▸ FRAGMENTO DE TEXTO:
'''

Como se ve por la explicación del técnico, la evolución estratégica no se detiene. Pero eso está llevando a un amaneramiento atroz, a la prolongación insoportable del tiempo que se usa para las patadas a la caja y, desde luego, a la previsibilidad del juego, por la repetición del mismo patrón estratégico de forma constante. Cuando a alguien se le ocurre jugar el balón con las manos desde su propia 22, se parece a un loco. «Además –remata Yunque-, esto se va convirtiendo ya en algo ‘cultural’, ha generado una tendencia, y ya se enseña a jugar así a los chicos y chicas en edades adolescentes». El futuro oval parece un sitio muy oscuro.

Esa deriva, sin embargo, todavía no ha alcanzado al rugby femenino, ni siquiera al de élite. De ahí que podamos celebrar partidos en los que el juego fluye con una apariencia más libre, más natural. Volviendo al Irlanda Gales del Seis Naciones femenino… nos quedamos pensando: ¿Las chicas no pegan patadas a la caja? Uhmmm. El partido avanzó y lo que nos había parecido una posibilidad, efectivamente se terminaría por confirmar en ese y en los demás encuentros que se han jugado hasta ahora: en el rugby femenino la patada a la caja está poco menos que proscrita, por decirlo de una manera jocosa. O sea, que no es un recurso habitual. Constatarlo genera una sensación muy rara, porque el rugby de hoy nos ha acostumbrado a una serie de usos y costumbres tan predecibles que, al final, acabamos sufriendo un cierto síndrome de Estocolmo. Nos han convencido de que es imposible jugar sin ese tipo de acciones.

'''

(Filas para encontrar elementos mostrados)

'''

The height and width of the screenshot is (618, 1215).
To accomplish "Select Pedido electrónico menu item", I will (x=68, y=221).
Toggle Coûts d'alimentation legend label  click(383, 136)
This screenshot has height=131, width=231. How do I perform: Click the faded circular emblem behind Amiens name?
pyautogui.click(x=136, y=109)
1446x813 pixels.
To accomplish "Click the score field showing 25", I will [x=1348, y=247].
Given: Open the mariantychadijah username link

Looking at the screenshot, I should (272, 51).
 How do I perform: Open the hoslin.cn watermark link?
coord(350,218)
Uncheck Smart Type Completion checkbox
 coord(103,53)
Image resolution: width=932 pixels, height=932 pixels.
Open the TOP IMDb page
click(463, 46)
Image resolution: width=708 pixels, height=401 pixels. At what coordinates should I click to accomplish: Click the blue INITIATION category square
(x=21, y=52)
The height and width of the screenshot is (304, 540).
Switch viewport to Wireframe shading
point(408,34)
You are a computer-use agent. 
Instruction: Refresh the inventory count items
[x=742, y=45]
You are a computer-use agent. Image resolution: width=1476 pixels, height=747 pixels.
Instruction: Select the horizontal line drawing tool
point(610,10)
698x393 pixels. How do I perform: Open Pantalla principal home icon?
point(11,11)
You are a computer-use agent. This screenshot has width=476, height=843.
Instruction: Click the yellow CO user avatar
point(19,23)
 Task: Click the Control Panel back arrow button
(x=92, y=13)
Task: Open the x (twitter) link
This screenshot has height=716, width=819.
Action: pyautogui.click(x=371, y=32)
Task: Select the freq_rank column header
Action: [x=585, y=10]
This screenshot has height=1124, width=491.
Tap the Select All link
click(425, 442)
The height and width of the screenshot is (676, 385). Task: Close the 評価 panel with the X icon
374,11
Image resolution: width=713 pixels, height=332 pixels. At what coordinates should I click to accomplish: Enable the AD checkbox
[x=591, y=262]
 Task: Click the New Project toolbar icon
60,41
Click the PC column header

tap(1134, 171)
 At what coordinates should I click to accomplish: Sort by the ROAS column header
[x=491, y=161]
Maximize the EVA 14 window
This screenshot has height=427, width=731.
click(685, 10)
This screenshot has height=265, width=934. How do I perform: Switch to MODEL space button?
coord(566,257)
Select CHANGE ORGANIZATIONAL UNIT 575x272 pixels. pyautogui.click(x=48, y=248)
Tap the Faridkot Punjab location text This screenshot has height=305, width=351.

'''

▸ EL PROBLEMA: Sigue escribiendo el texto sobre la patada a la caja en el rugby a partir de su última frase.

▸ RESPUESTA:
Pero resulta que sí, que hay otro rugby dentro del rugby. Y que las medios de melé del W6N muestran una tendencia natural a seguir abriendo el juego a las tres cuartos después de un ruck, para que la pelota (¡oh, felicidad!) siga moviéndose de mano en mano. Mover la pelota de mano en mano: ni que habláramos de un unicornio rosa. Sólo en casos excepcionales, cuando advierten una defensa desestructurada o un amplio espacio a la espalda de la línea rival, largan una patada. Pero esa patada es más profunda que alta, y está ejecutada con velocidad para buscar la sorpresa y asaltar el fuerte contrario con la presión consiguiente. Nada de ponerse calculador, como los pateos de los chicos, que frenan el juego cada poco para ejecutar su milimétrico y desesperante ritual.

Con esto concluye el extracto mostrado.